There is no such way as far as I know. You can inspect output file with some tool to check what variables were placed in local memory. Btw, looks like you are limitted by shared memory size, only 1 block on gt200, if your block size is not large, you can use more registers. You may try to use shared memory to temporal variable holding, anyway you are not using about 5KB.
You might place variables in shared memory to free registers without spilling to local memory.
Preferably in such a way that no two operands of any instruction come from shared memory, as that apparently would require to move one of them through a register again.
Yes i think that 1 active block per SM can possibly be more of a bottleneck than spilling into lmem ( unless this is a 1.4 device ). So if you could both decrease lmem and smem usage that would be awesome :)

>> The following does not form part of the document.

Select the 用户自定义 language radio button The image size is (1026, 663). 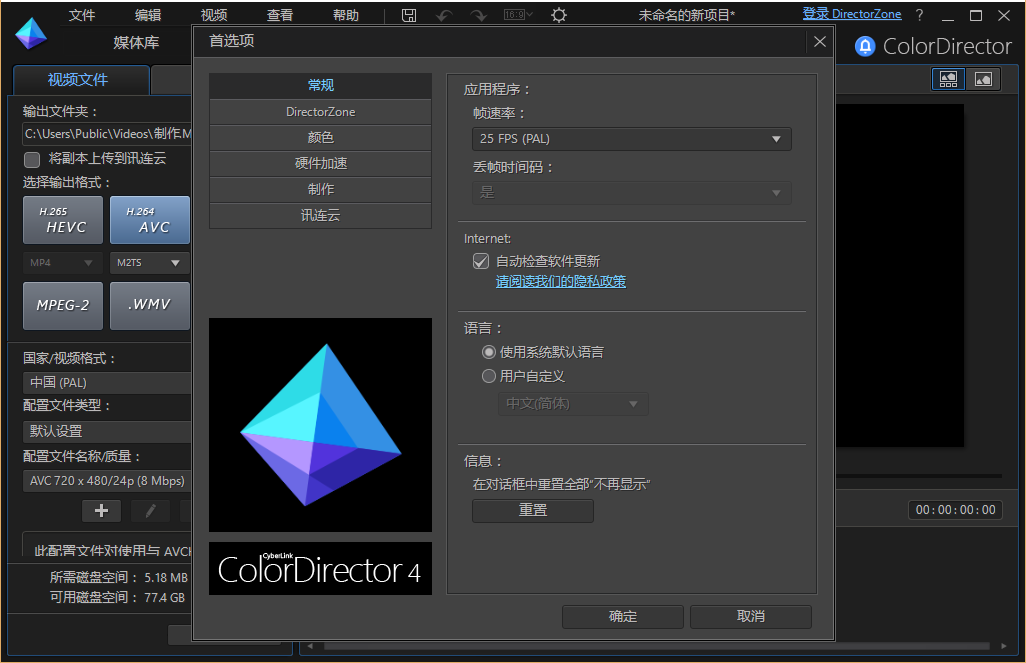pos(489,376)
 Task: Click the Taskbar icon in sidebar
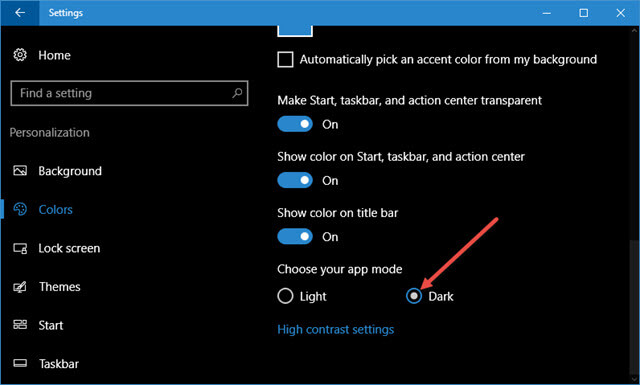pyautogui.click(x=20, y=363)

In some cases you can reduce your register use by thinking like a register allocator. i.e. be aware what the life time and scope of your variables is, andconsider moving variables into a narrower scope (i.e. recompute an index variable instead of using top level scope for the variable). This may be faster than letting the compiler spill some random other variables.
I recently got down from 24 registers to 14 by doing some smart thinking (I had a hard limit of 16 registers because I need 480 threads or so on Compute 1.1 devices).

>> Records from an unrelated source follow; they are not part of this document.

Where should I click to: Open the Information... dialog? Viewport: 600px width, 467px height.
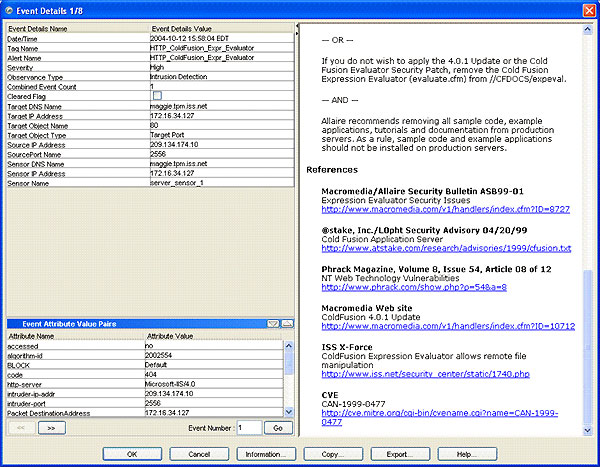click(265, 454)
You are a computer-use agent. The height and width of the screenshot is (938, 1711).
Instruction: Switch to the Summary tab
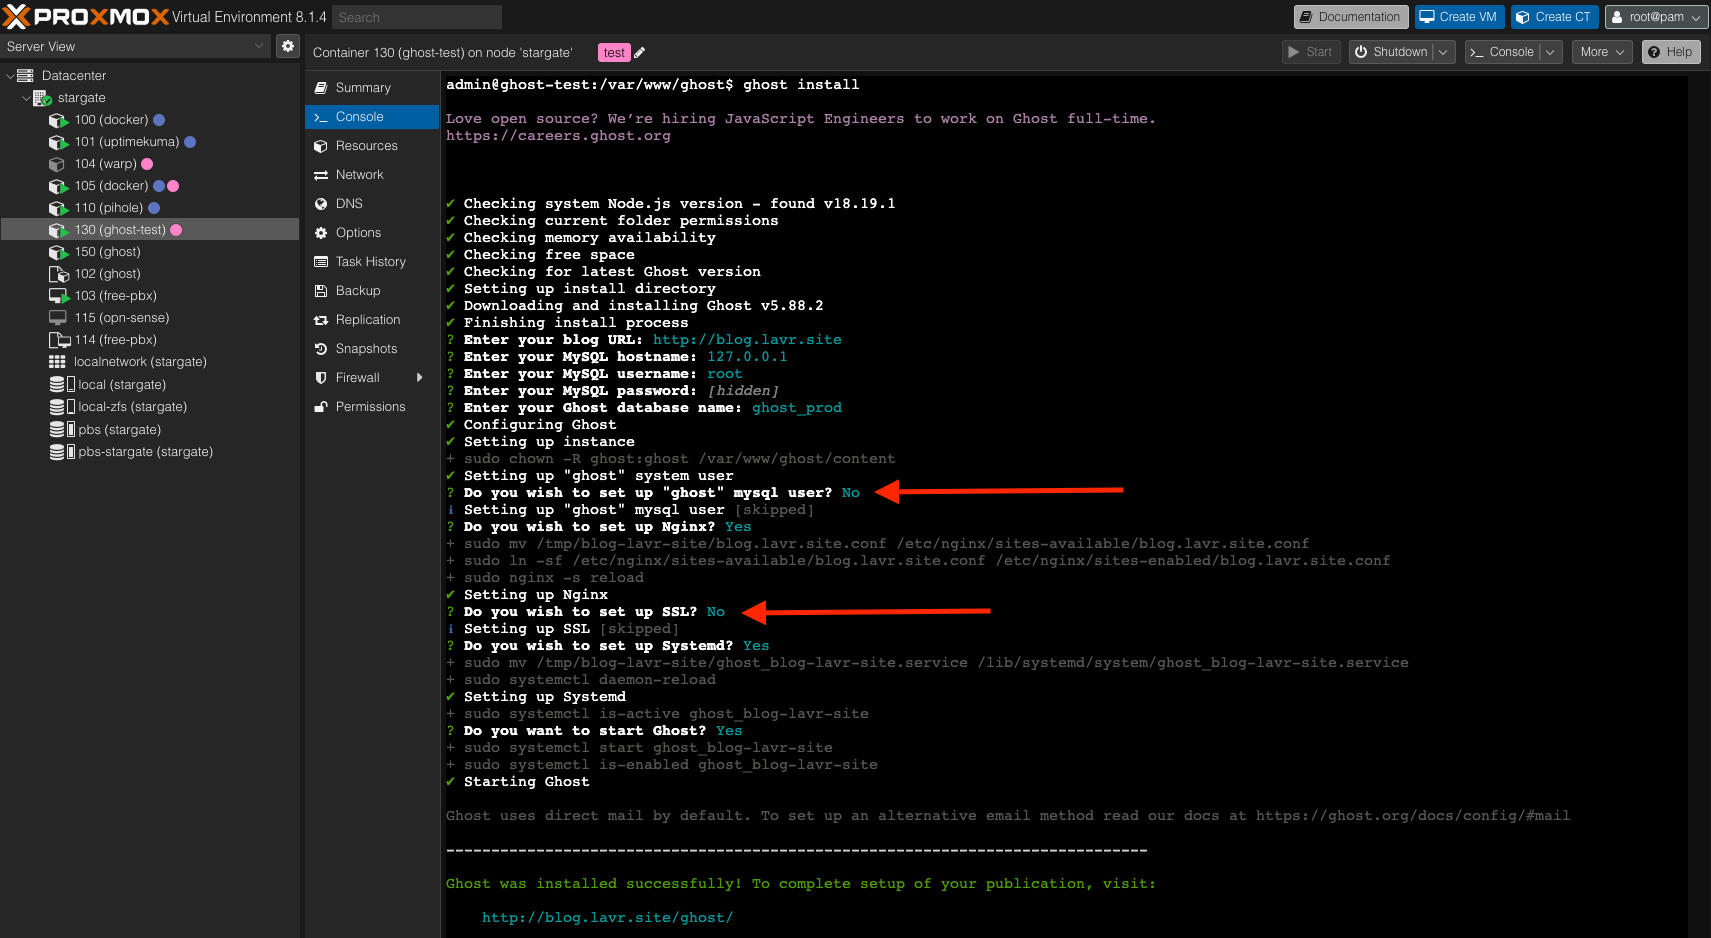[x=362, y=88]
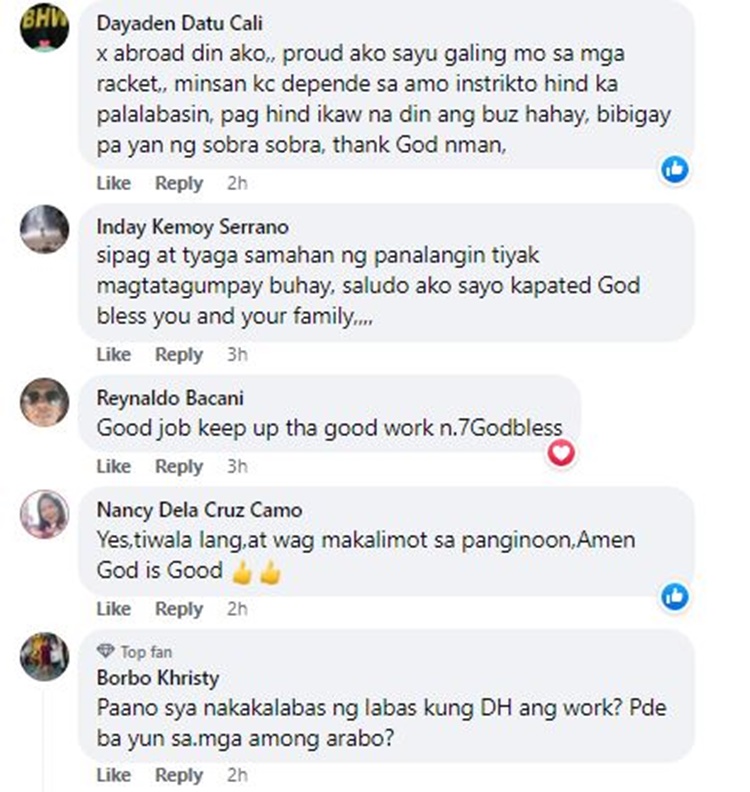The image size is (750, 792).
Task: Open Reynaldo Bacani's sunglasses avatar
Action: click(x=44, y=402)
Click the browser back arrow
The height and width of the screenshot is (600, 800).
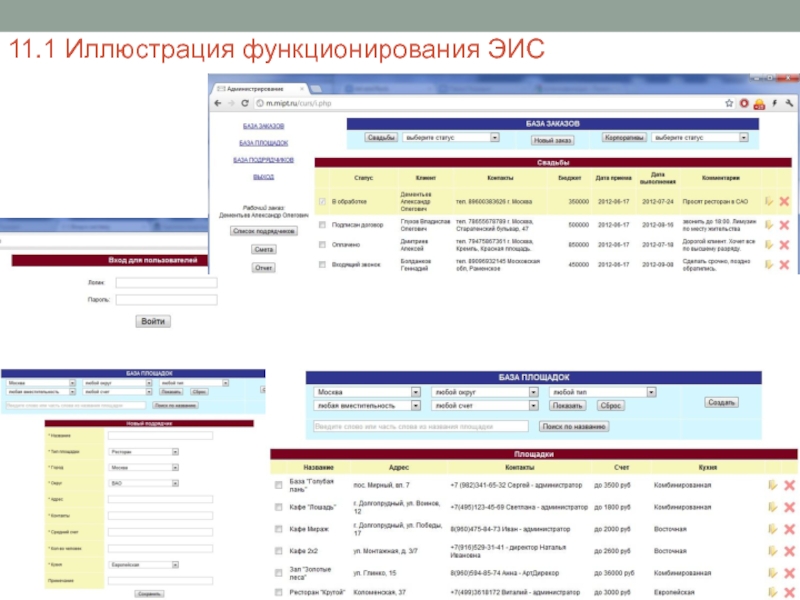coord(217,103)
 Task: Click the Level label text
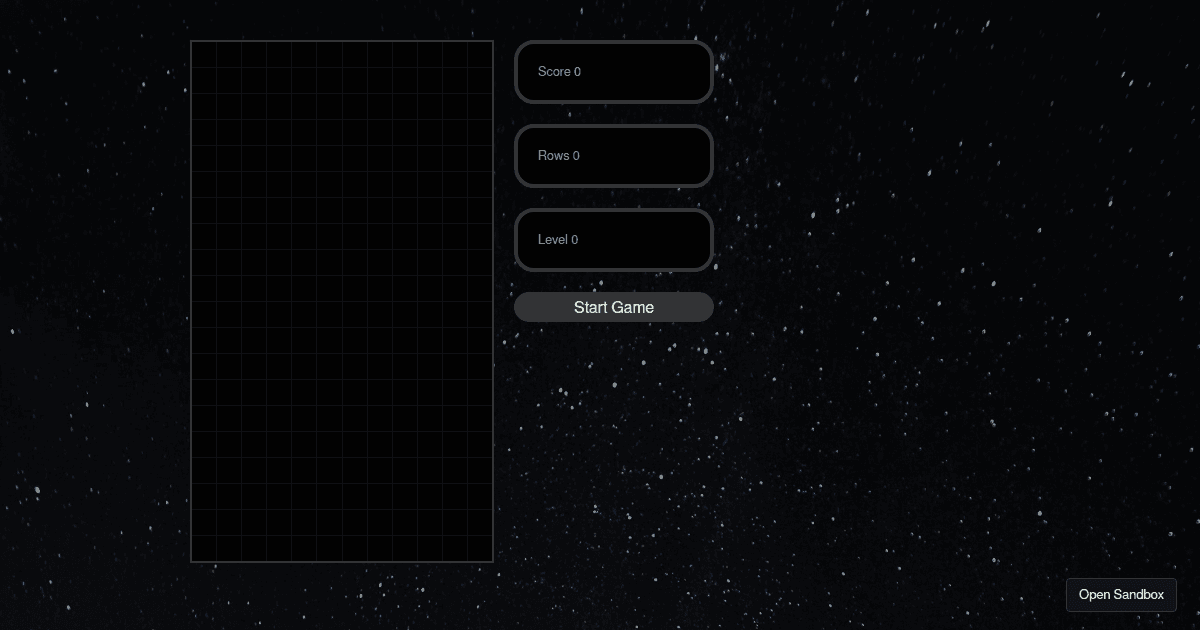pyautogui.click(x=553, y=239)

As a first approach implemented a for loop to summate three contributions to the final solution, which unfortunately exceeded my register limit.
In my case it turned out that I didn’t really need to use temporary variables to accumulate the contributions in registers (shared memory wouldn’t be an option either, I would have needed >16kb). But summating the contributions in global memory was indeed an option for me. And I didn’t need to use a loop - I was able to unroll the entire computation. I placed most variables in a very narrow scope and ended up with 14 registers used.
In your case, I propose to investigate first whether the “volatile trick” can bring any gains. Declare some index and loop variables volatile to see whether you save some lmem or registers in the process.
Thank you all for your replies. I was able to get everything into register memory. Variables are no longer spilling into local memory. Performance has improved, but not as much as I hoped it would.
I do not understand this comment. What do you mean by “one active block per SM”? Can someone please elaborate on why my shared memory usage is slowing down my program. I am pretty much just using shared memory as a cache, so it won’t be difficult for me to reduce the amount that I am using. But why would I want to reduce the size of this cache?
Since my device contains 16384 bytes of shared memory per block, my understanding of your advice is that this should permit 2 active blocks per multiprocessor. However, the change resulted in no improvement in execution time. Decreasing the cache size should not have impacted performance significantly. Did I understand the advice correctly?
This means you still run only one block per SM (and have, at this block size, little chance to change that, unless you could get the register count down to 16), so there would be no improvement and you could as well increase your shared memory use to close to 16kb.
It might be beneficial to reduce the block size to 256 threads to run 2 blocks per SM. Whether or not this helps would very much depend on the memory access patterns, so you just have to try.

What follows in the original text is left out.